Non-Convex Learning through the Lens of Algorithmic Stability
The past few decades have witnessed tremendous progress in the field of Machine Learning (ML) and Artificial Intelligence (AI). Perhaps surprisingly, our theoretical understanding, and thus the ability of developing principled improvements, has lagged behind. Key to this gap between practice and theory is the emerge of complicated machine learning models, whose underlying optimization problems admit a non-convex structure. Therefore, a key challenge is to understand under what conditions non-convex learning tasks are efficiently learnable.

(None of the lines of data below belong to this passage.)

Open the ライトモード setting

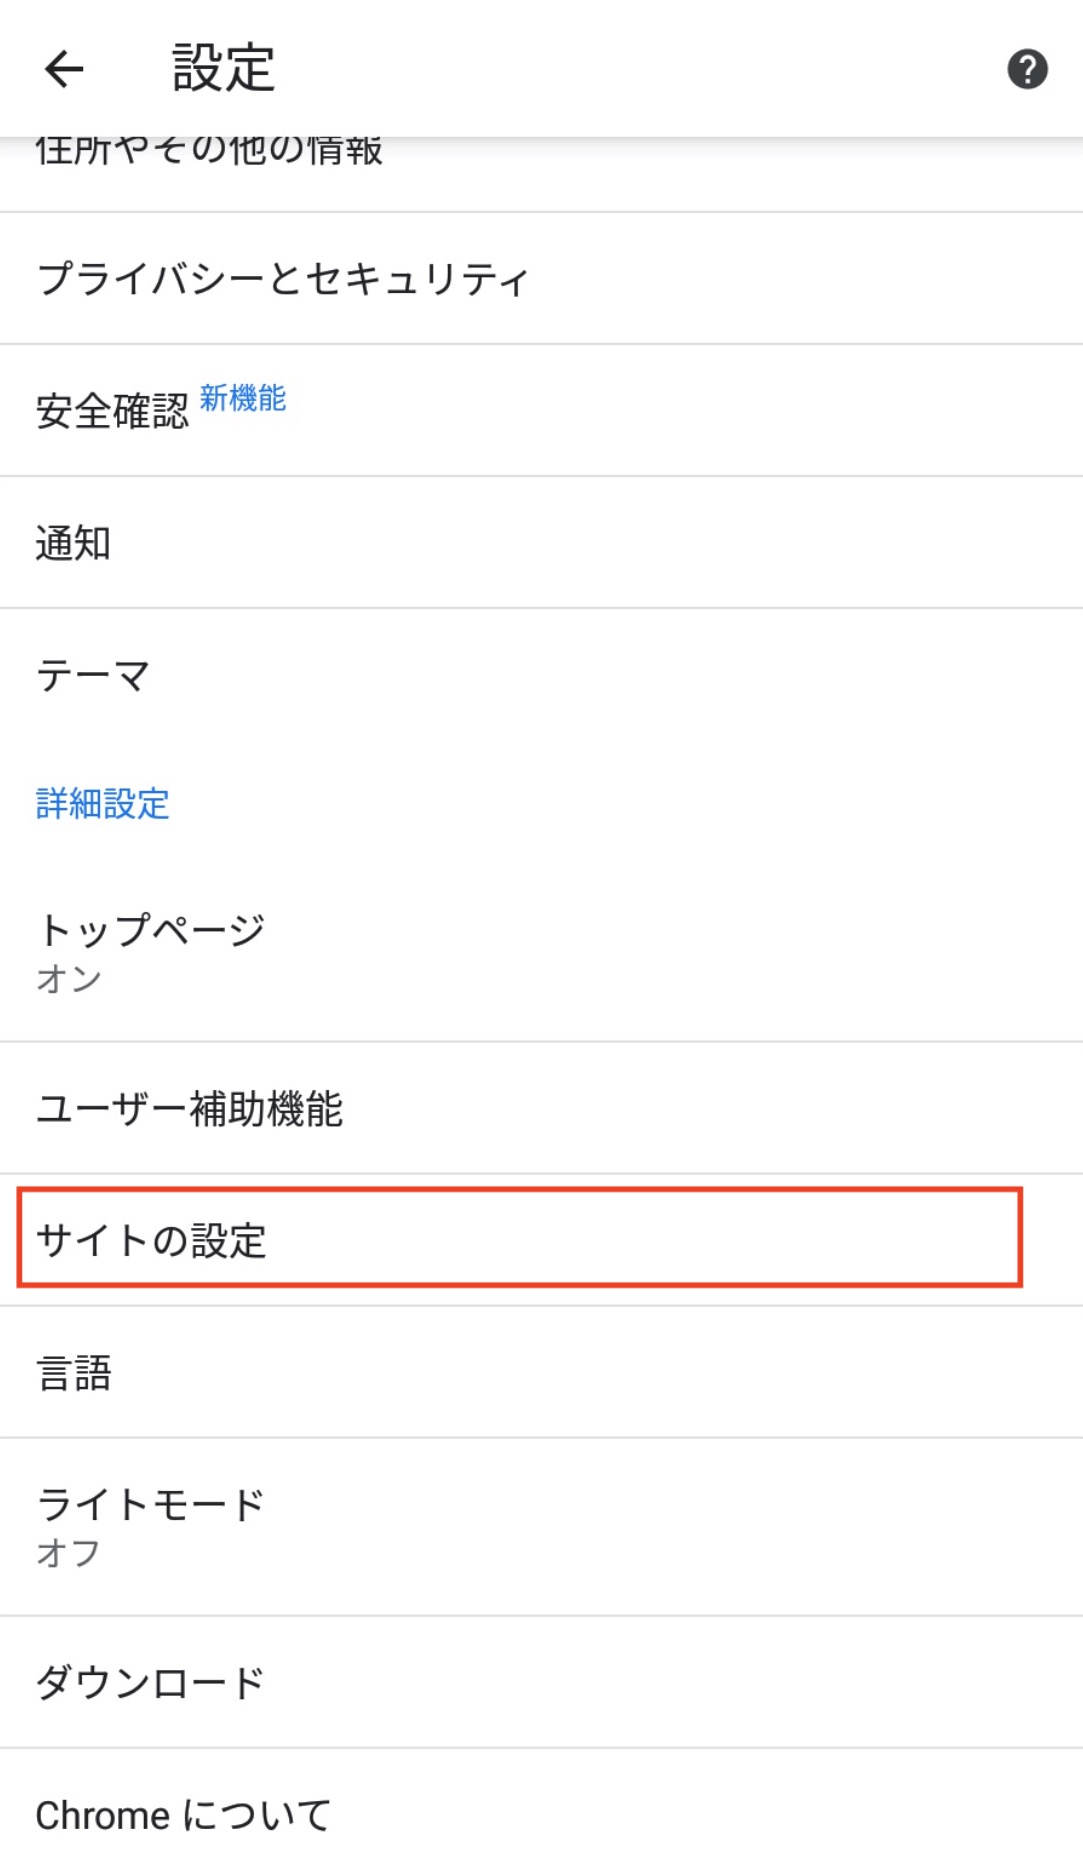pyautogui.click(x=150, y=1504)
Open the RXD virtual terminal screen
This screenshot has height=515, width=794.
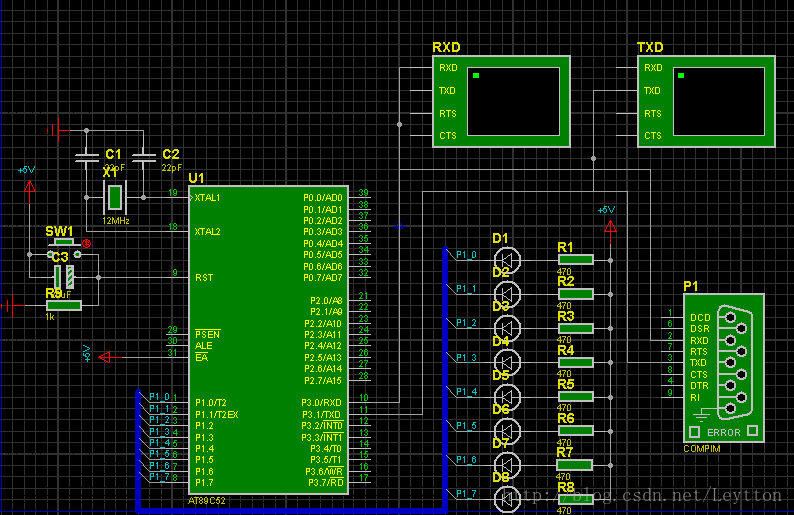(513, 101)
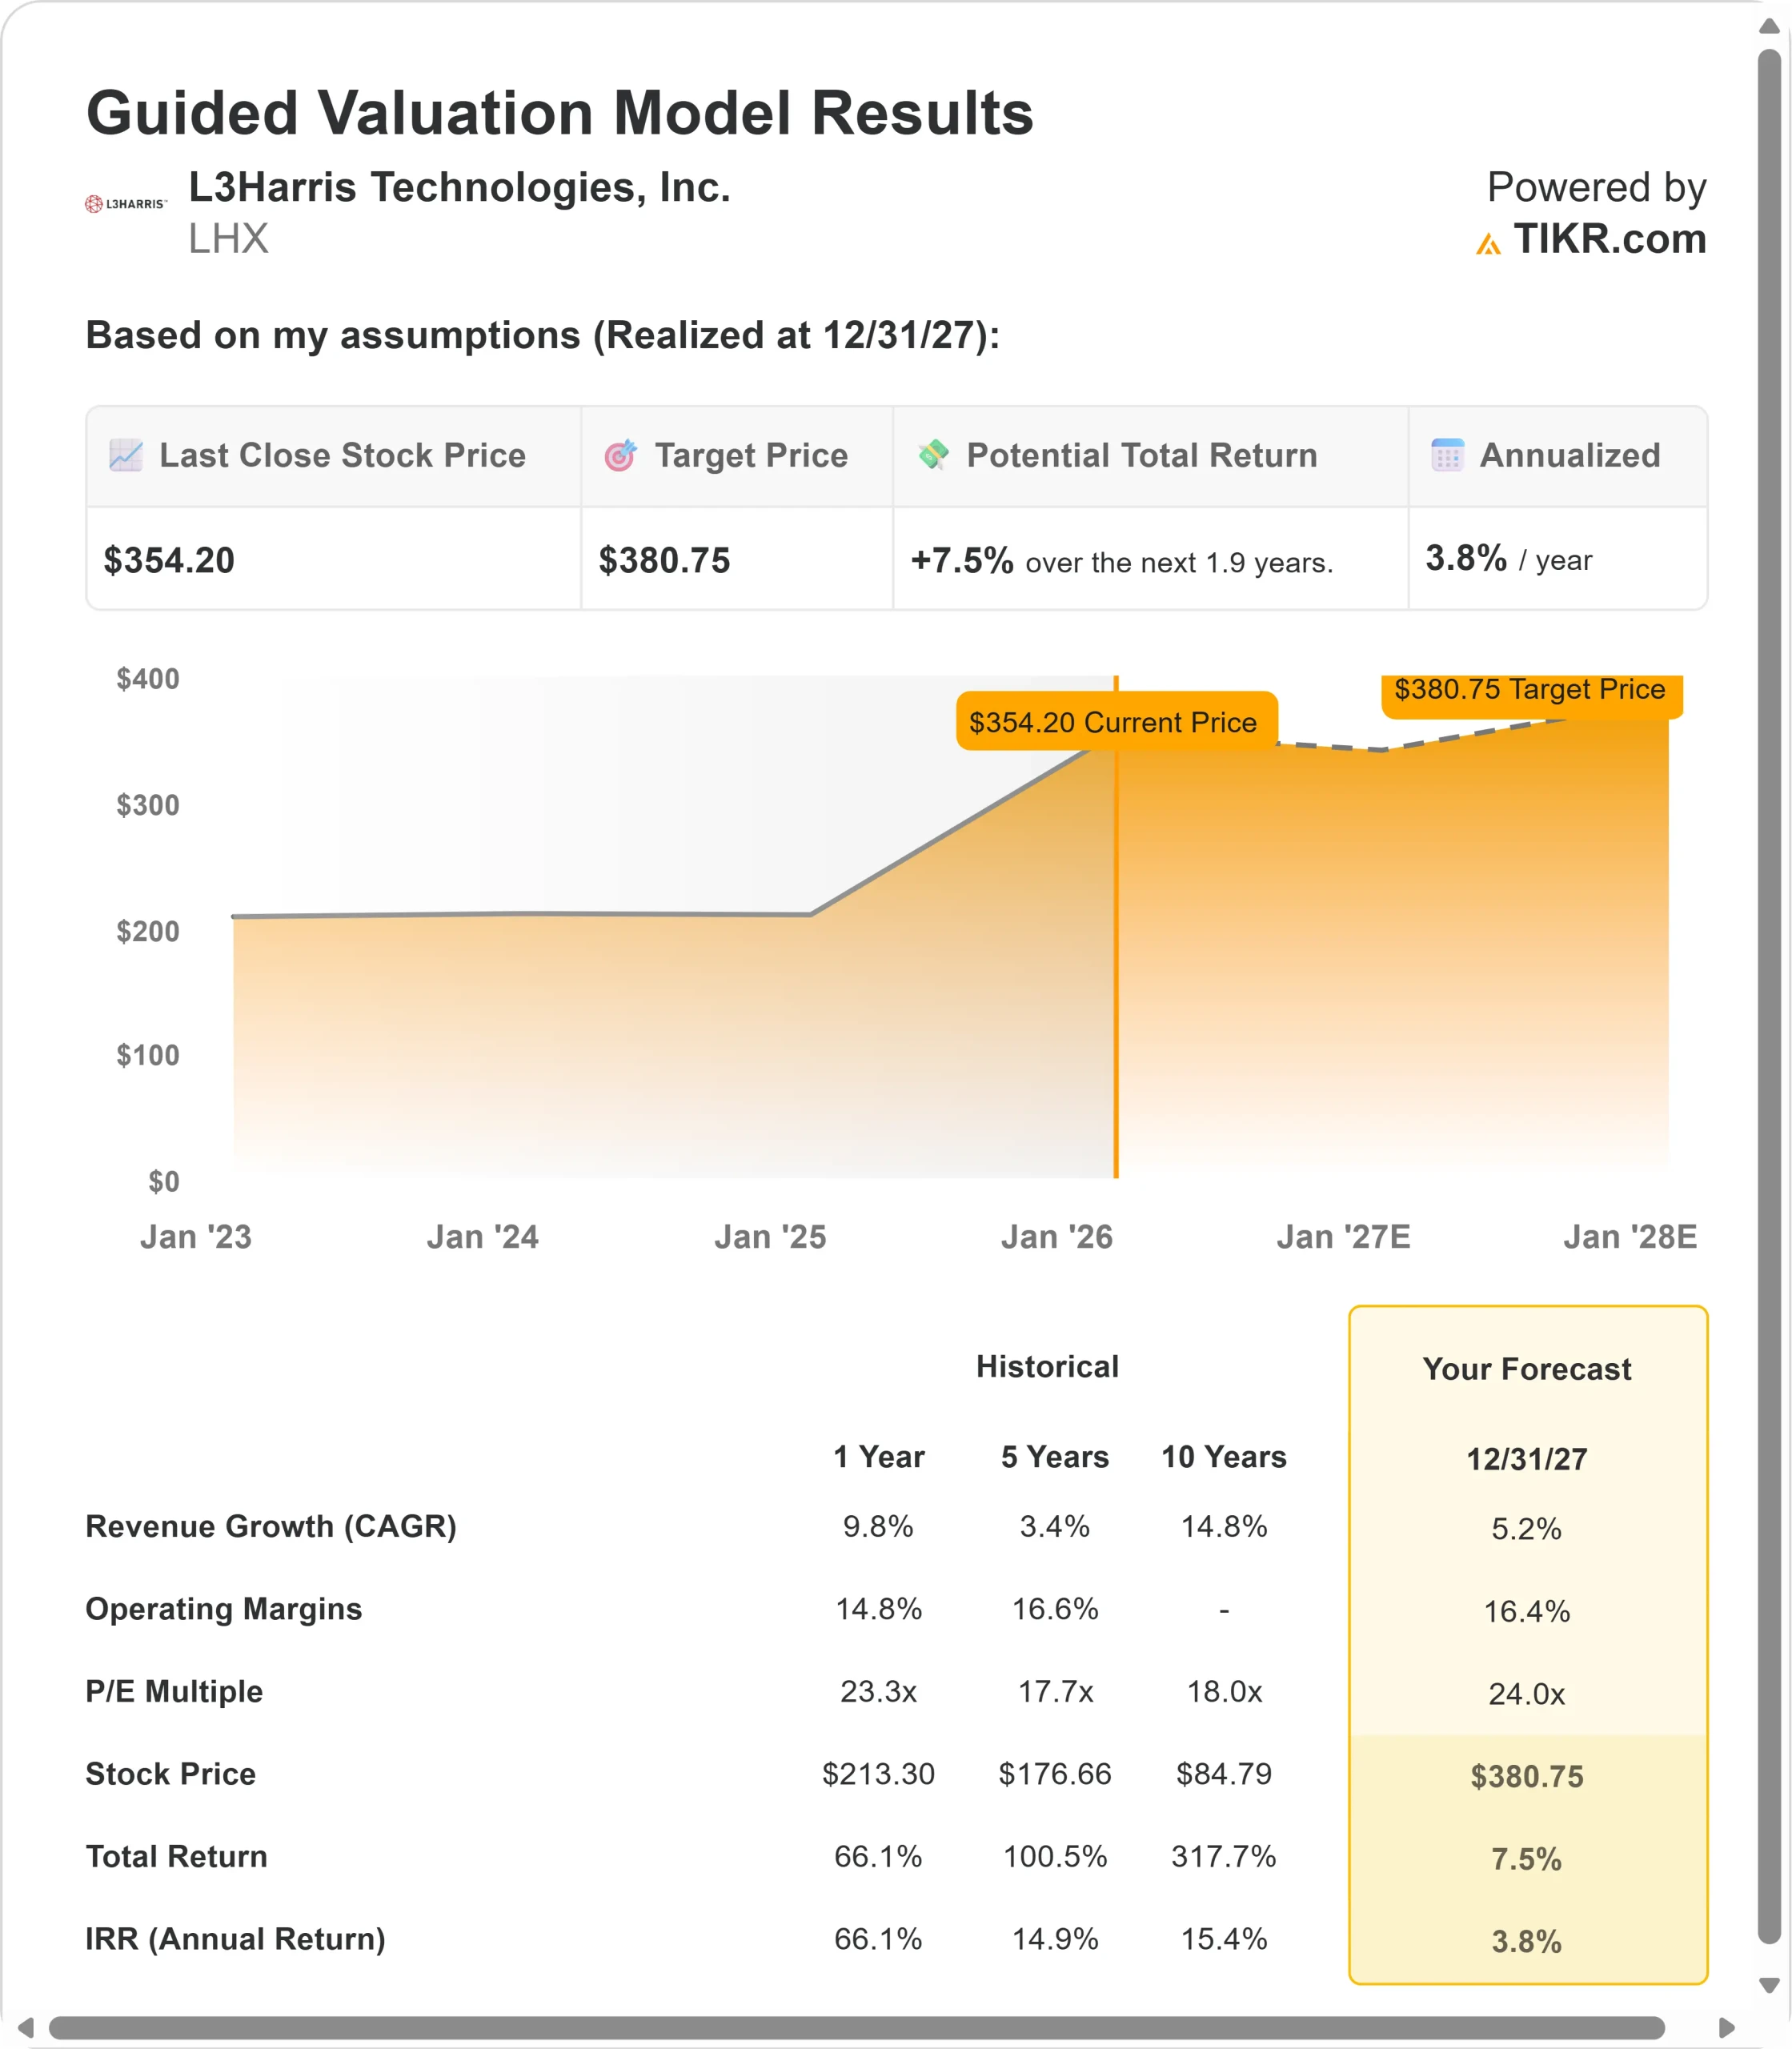Click the target icon beside Target Price
1792x2049 pixels.
pyautogui.click(x=620, y=455)
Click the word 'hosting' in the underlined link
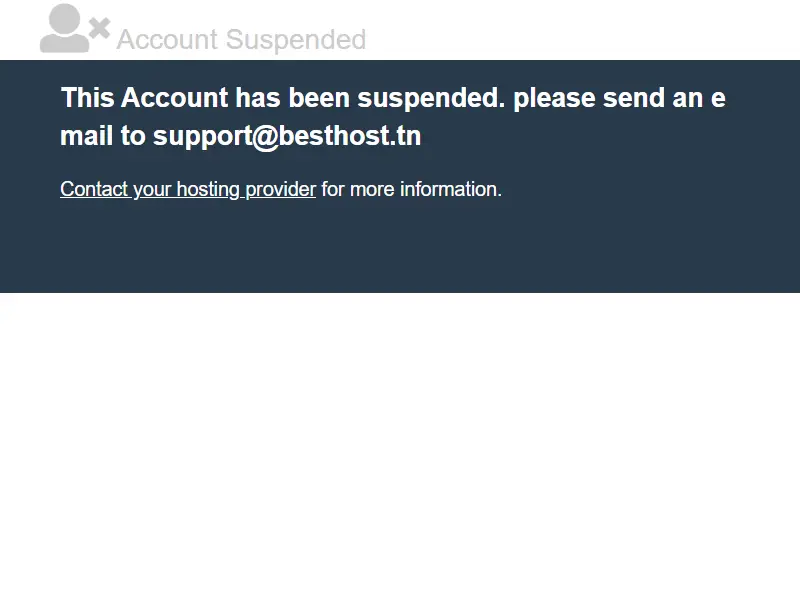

In this talk we will identify algorithmic stability as a prominent algorithmic property enabling an efficient reduction approach for both stochastic and online non-convex learning. We discuss the following two results:
a) Focusing on a wide class of "nice" non-convex learning tasks, called strict saddle problems, we show that every algorithm that minimizes the empirical risk is on-average stable. As a result, we derive fast (sample complexity) rates resembling rates attainable in the strongly convex case.
b) We suggest an efficient offline-to-online reduction for the non-convex setting. Namely, assuming an access to an offline optimization oracle, we develop an efficient online learning algorithm for any sequence of Lipschitz-bounded (but not necessarily convex) loss functions. Apparently, efficient reduction in this setting amounts to stabilizing the offline oracle. Notably, we bypass a recent hardness result of Hazan and Koren, 2016 by moderately refining the oracle model.
*Based on joint works with Shai Shalev-Shwartz (2017) and Elad Hazan (2018).